LA SAUGE – Comment Sauge est venue pour aider le peuple.
par John Gonzalez – Conteur d’histoire, Grand-Père, Gardien du feu.

Mîyo kisikâw, mon petit-enfant. Viens, assieds-toi près maintenant. J’ai une histoire pour toi, celle qui m’a été transmise quand j’étais à peu près de ta taille, peut-être plus petite. C’est une histoire sur la Sauge, maskihkîwâpoy, la bonne plante médicinale.
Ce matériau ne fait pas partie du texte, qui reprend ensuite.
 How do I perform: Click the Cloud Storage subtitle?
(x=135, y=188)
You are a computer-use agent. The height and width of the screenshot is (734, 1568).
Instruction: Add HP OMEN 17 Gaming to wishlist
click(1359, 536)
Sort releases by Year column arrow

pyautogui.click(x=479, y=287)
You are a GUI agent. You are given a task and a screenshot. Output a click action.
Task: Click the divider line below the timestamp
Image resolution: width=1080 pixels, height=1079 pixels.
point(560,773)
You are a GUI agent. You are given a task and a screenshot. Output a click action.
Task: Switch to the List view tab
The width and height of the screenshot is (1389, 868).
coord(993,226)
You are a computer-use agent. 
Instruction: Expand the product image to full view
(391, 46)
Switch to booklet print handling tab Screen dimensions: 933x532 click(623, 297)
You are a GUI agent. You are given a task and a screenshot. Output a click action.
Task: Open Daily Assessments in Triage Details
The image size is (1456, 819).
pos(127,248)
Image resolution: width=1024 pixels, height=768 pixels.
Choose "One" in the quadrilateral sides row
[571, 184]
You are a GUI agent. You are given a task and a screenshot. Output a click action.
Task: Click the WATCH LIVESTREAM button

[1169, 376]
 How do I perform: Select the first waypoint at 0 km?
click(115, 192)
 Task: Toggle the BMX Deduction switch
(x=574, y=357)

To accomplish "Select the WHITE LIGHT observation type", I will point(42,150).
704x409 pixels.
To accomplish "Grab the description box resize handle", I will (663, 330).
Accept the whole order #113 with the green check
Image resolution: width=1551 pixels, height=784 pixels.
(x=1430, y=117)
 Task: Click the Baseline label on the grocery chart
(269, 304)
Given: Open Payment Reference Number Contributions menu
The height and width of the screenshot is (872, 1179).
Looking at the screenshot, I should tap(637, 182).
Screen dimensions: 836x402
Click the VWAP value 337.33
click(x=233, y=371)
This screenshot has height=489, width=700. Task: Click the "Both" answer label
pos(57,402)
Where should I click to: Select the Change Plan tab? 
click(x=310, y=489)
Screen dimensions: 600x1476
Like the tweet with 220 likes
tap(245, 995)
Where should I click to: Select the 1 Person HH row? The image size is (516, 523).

Il y a longtemps, à l’époque où le monde était encore jeune et que les animaux pouvaient encore nous parler clairement, les gens étaient en difficulté. Leurs cœurs étaient lourds.
Les vents étaient épais de chagrin. Les rêves des enfants ne dansaient plus. Et les Anciens, même le plus sage d’entre eux, avaient oublié les chansons qui appelaient autrefois les esprits de guérison.
Les gens se faisaient du mal avec des mots. Oubliant de remercier la Terre. Ils avaient arrêté d’offrir du tabac. Ils marchaient trop vite et priaient trop peu.
Donc, le Créateur a regardé vers le bas et a dit : « Je dois leur envoyer une aide. Une aide douce. Une qui peut dégager le chemin pour revenir à l’équilibre. »
Et ainsi, d’un lieu sacré où les quatre vents se rencontrent, un petit esprit doux est né du souffle de la Terre. Elle avait les cheveux argentés et une forte odeur qui faisait que même les oiseaux s’arrêtaient pour écouter. Son nom était Sauge.
Sauge a grandi tranquillement au début. Pas bruyante ou voyante comme l’épilobe ou fier comme le pin. Elle a simplement attendu. Regardé. Et a écouté la douleur dans le cœur des gens.
Un jour, une vieille femme, une qui se souvenait encore comment écouter la terre, marchait dans la vallée, en pleurant. Elle avait perdu beaucoup de membres de sa famille. Ses rêves étaient troublés, et son esprit était fatigué. En marchant, elle sentit quelque chose lui chatouiller la cheville. Elle baissa les yeux, et il y avait Sauge, qui se balançait doucement dans la brise.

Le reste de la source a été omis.